Epithelial-mesenchymal transition (EMT) is a process of transdifferentiation where epithelial cells attain mesenchymal phenotype to gain invasive properties and thus, can contribute to metastasis of tumor cells.
The antimetastatic and antitumor efficacy of brusatol (BT) was investigated in a hepatocellular carcinoma (HCC) model.
We evaluated the action of BT on EMT process using various biological assays in HCC cell lines and its effect on tumorigenesis in an orthotopic mouse model.

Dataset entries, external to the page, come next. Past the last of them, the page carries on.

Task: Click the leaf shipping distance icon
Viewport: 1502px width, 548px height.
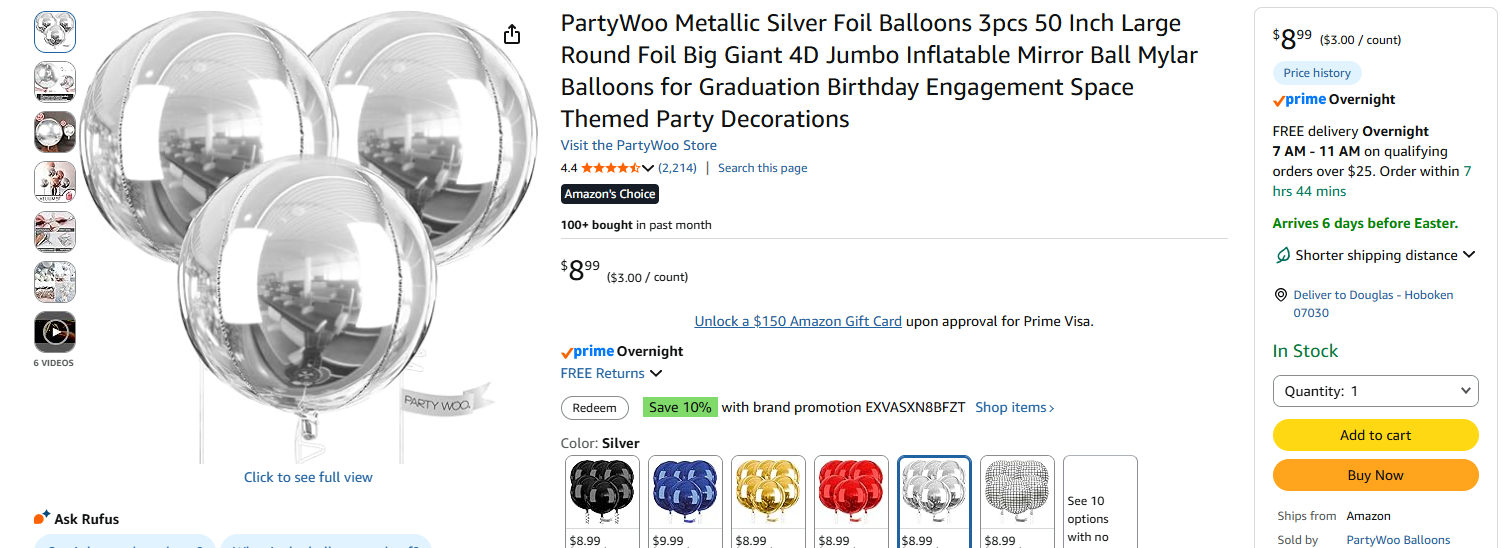Action: pyautogui.click(x=1282, y=255)

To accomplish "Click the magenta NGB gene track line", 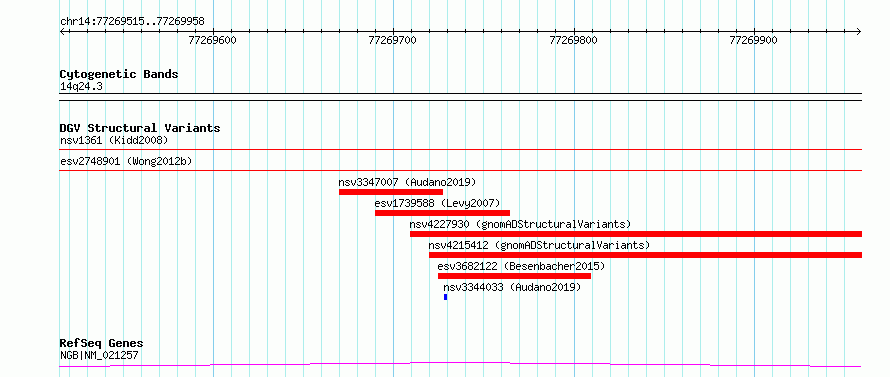I will tap(460, 364).
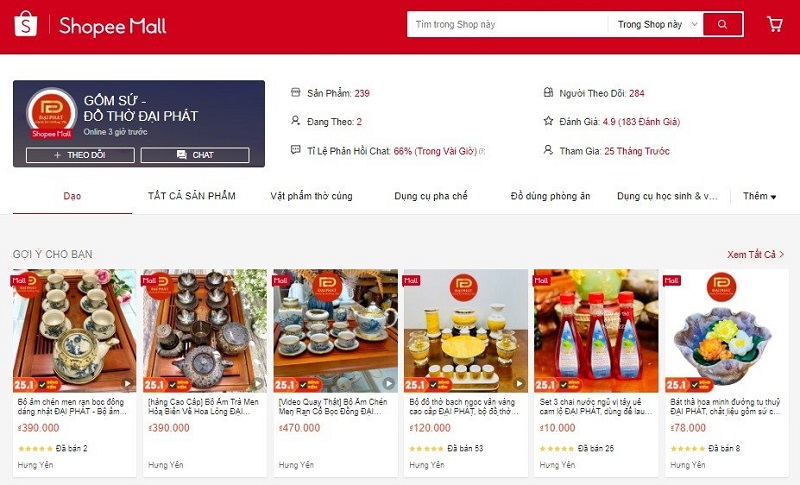Screen dimensions: 800x485
Task: Click the 'THEO DÕI' follow button
Action: [x=80, y=155]
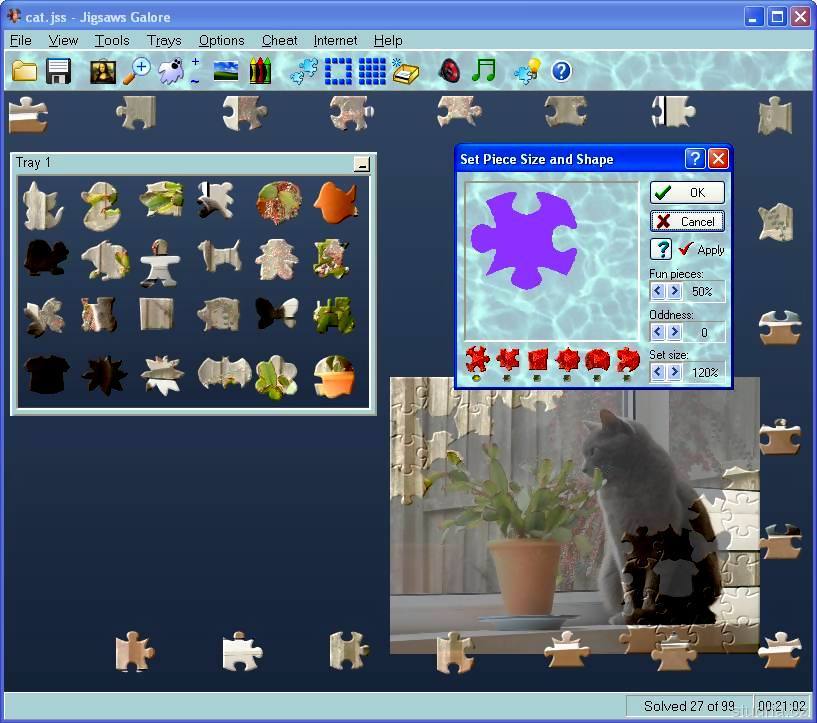Increase the Fun pieces percentage

(x=674, y=291)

We found that BT treatment restored the expression of Occludin, E-cadherin (epithelial markers) while suppressing the levels of different mesenchymal markers in HCC cells and tumor tissues. Moreover, we observed a decline in the expression of transcription factors (Snail, Twist). Since the expression of these two factors can be regulated by STAT3 signaling, we deciphered the influence of BT on modulation of this pathway. BT suppressed the phosphorylation of STAT3Y705 and STAT3 depletion using siRNA resulted in the restoration of epithelial markers. Importantly, BT (1mg/kg) reduced the tumor burden in orthotopic mouse model with a concurrent decline in lung metastasis.
Overall, our results demonstrate that BT interferes with STAT3 induced metastasis by altering the expression of EMT-related proteins in HCC model.